**Directions**
Find "Click the 456.2 support price label" and "You are a computer-use agent. Viewport: 1411px" in the records below. Copy the lines holding them and every line between, exactly, and no others.

Records provided START

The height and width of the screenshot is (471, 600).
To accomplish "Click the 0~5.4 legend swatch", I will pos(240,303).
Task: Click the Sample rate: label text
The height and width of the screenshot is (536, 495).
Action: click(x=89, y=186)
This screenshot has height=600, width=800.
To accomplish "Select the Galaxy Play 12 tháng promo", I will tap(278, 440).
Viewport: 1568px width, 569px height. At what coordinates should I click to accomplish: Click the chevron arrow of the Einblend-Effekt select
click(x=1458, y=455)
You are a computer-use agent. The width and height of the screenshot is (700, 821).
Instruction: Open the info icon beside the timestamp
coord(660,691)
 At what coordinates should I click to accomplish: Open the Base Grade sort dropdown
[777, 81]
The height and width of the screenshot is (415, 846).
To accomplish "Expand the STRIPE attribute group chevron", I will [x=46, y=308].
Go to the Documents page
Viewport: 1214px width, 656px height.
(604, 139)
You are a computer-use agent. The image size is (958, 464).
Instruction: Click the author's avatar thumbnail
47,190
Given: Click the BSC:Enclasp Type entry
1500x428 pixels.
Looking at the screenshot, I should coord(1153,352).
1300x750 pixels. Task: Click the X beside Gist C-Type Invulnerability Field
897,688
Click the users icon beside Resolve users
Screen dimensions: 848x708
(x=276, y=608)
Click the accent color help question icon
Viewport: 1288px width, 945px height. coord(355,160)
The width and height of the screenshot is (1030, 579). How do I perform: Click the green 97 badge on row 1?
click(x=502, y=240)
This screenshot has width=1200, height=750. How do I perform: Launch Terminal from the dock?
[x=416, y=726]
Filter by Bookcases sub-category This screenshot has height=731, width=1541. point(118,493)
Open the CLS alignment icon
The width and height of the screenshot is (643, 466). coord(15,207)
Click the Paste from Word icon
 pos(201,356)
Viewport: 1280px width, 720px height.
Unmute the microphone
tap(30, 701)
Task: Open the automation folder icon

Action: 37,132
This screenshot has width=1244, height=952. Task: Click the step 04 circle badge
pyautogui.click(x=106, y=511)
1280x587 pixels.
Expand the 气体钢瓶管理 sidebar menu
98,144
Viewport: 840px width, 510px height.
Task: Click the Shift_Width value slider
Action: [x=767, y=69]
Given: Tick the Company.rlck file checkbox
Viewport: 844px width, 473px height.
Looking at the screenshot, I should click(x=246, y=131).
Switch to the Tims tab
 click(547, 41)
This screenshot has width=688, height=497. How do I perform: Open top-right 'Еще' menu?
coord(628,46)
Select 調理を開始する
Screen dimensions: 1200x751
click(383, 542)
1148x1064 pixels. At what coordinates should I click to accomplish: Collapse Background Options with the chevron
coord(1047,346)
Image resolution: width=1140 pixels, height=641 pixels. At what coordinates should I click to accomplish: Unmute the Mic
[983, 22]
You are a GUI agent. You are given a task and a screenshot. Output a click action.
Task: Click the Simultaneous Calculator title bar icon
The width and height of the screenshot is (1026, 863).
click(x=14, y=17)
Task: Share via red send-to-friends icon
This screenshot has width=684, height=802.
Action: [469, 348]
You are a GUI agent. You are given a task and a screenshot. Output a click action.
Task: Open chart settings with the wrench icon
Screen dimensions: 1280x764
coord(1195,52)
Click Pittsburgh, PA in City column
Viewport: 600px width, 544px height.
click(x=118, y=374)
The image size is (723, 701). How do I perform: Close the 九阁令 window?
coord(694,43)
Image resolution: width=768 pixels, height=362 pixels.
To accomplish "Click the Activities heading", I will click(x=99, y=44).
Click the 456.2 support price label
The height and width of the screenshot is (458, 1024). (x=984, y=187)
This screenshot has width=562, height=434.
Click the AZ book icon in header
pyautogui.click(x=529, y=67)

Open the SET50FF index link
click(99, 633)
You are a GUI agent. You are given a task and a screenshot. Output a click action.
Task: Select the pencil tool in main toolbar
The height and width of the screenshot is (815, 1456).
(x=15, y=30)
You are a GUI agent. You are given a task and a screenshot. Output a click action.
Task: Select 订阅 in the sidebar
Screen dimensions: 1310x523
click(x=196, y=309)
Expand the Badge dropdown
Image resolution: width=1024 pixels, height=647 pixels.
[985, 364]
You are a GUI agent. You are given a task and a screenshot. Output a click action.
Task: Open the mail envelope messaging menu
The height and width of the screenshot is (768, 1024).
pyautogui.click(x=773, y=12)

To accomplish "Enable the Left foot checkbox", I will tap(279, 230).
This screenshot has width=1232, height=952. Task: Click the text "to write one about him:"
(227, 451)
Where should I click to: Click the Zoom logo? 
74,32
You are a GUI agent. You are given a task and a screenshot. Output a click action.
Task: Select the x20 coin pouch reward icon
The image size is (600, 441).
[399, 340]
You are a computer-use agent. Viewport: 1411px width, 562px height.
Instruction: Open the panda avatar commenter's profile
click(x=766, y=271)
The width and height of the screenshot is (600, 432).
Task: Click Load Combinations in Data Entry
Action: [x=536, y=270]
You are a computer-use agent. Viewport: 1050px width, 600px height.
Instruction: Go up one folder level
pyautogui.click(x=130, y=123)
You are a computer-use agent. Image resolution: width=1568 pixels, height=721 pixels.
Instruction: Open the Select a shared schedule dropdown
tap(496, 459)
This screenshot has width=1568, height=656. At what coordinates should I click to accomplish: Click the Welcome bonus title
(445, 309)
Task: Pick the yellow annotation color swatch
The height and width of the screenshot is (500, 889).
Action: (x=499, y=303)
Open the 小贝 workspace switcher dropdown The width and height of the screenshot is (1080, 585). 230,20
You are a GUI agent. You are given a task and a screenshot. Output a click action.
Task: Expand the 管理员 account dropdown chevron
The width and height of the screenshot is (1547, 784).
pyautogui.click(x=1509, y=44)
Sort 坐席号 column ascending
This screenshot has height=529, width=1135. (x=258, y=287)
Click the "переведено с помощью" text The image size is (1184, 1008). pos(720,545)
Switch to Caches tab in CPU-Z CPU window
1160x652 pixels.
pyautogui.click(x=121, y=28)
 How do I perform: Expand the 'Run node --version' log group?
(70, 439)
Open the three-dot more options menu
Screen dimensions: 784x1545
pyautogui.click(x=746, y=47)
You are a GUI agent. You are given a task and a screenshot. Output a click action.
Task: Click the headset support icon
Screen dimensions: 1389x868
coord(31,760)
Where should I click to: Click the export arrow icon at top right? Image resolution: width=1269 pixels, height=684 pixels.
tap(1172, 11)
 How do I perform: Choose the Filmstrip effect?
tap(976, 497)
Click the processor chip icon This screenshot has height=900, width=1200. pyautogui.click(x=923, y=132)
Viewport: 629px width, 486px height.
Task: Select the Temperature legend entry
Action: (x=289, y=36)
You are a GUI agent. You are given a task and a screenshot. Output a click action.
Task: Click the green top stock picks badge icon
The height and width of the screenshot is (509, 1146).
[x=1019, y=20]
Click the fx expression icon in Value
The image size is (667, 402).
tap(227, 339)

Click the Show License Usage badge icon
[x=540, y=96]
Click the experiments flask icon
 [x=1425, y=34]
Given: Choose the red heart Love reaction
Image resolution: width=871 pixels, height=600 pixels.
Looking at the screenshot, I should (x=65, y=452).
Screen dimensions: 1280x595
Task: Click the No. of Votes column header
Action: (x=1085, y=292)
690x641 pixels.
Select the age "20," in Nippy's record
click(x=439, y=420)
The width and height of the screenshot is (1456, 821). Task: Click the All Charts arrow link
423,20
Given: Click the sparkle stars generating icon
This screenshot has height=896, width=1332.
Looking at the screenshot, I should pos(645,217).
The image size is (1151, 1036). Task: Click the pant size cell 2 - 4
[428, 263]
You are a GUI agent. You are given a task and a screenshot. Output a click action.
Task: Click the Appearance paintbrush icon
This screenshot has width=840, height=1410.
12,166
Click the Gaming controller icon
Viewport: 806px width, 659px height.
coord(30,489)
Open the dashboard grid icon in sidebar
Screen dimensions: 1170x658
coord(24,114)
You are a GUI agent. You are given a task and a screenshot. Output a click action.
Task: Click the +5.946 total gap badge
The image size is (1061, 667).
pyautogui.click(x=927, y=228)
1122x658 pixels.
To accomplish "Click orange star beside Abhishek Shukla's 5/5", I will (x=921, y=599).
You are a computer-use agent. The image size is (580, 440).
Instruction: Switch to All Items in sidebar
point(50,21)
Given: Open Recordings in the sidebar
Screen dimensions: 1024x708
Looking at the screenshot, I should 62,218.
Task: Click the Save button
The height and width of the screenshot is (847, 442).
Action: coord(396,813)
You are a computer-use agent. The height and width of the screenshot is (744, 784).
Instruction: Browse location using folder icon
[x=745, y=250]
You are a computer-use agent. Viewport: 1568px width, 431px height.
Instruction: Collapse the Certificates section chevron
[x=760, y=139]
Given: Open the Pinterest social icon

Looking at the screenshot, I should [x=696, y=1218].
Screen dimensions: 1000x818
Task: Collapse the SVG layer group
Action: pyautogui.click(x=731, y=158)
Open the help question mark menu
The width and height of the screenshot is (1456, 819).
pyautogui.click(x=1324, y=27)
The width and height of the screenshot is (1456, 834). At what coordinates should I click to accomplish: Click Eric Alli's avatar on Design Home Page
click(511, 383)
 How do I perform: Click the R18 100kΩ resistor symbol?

Records provided END

**Output for this task**
Click the 456.2 support price label
The height and width of the screenshot is (458, 1024). (x=984, y=187)
This screenshot has width=562, height=434.
Click the AZ book icon in header
pyautogui.click(x=529, y=67)

Open the SET50FF index link
click(99, 633)
You are a GUI agent. You are given a task and a screenshot. Output a click action.
Task: Select the pencil tool in main toolbar
The height and width of the screenshot is (815, 1456).
(x=15, y=30)
You are a GUI agent. You are given a task and a screenshot. Output a click action.
Task: Select 订阅 in the sidebar
Screen dimensions: 1310x523
click(x=196, y=309)
Expand the Badge dropdown
Image resolution: width=1024 pixels, height=647 pixels.
[985, 364]
You are a GUI agent. You are given a task and a screenshot. Output a click action.
Task: Open the mail envelope messaging menu
The height and width of the screenshot is (768, 1024).
pyautogui.click(x=773, y=12)

To accomplish "Enable the Left foot checkbox", I will tap(279, 230).
This screenshot has width=1232, height=952. Task: Click the text "to write one about him:"
(227, 451)
Where should I click to: Click the Zoom logo? 
74,32
You are a GUI agent. You are given a task and a screenshot. Output a click action.
Task: Select the x20 coin pouch reward icon
The image size is (600, 441).
[399, 340]
You are a computer-use agent. Viewport: 1411px width, 562px height.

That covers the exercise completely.